ABSTRACT

Autosomal dominant hypophosphatemic rickets (ADHR) is a rare metabolic bone disease with variable clinical presentation, caused by pathogenic variants in the FGF23 gene. The disease typically manifests in childhood with growth retardation and rickets symptoms, but may also be diagnosed in adolescence or adulthood with atypical symptoms. We present a 14-year and 5-month-old female patient who presented with bilateral sacral insufficiency fractures following a subtle onset without a history of trauma. Diagnostic tests revealed findings consistent with hypophosphatemic rickets and a de novo heterozygous c.526C>T (p.Arg176Trp) variant in the FGF23 gene, leading to a diagnosis of ADHR. The patient had no significant history of rickets during childhood. She had lived for approximately one year with complaints of progressive pain in the lower lumbar region, which worsened with walking and sitting, without receiving a diagnosis. Bilateral sacroiliac insufficiency fractures and hypophosphatemia were detected, and genetic analysis was performed. The patient underwent bilateral sacroiliac fracture fixation by pediatric orthopedics, and phosphate and active vitamin D (calcitriol) therapy was initiated by pediatric endocrinology. Clinical symptoms improved significantly during follow-up.
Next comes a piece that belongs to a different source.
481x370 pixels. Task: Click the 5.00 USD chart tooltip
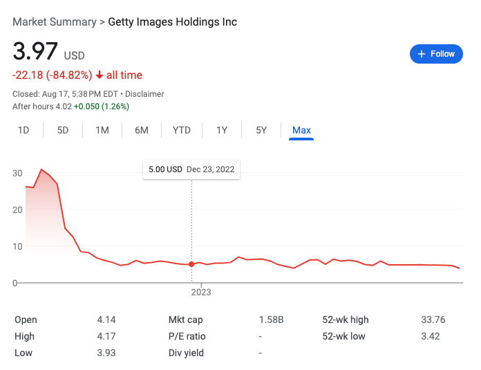click(x=191, y=169)
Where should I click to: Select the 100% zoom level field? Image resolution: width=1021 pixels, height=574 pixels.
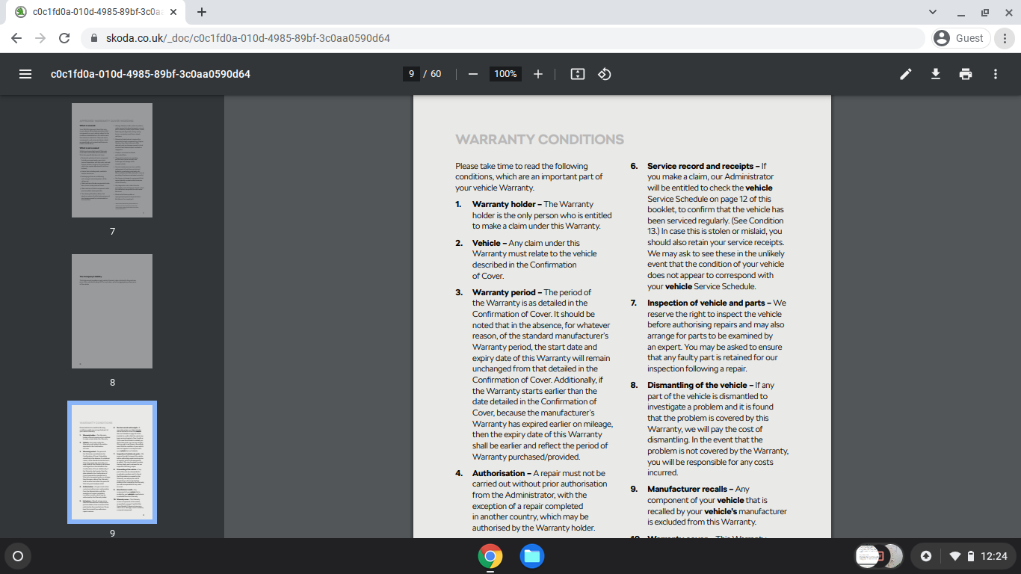tap(505, 74)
Due to its genetic and clinical heterogeneity, autosomal dominant hypophosphatemic rickets (ADHR) is a disease that can cause delays in diagnosis. The number of cases reported in the literature associated with this variant is limited, and this is, to the best of our knowledge, the first report of an adolescent with ADHR diagnosed with bilateral sacral insufficiency fractures. This case is important for raising awareness of ADHR and highlighting the broad clinical spectrum of the disease. Sharing the diagnostic and treatment processes will be helpful for clinicians encountering this rare disease.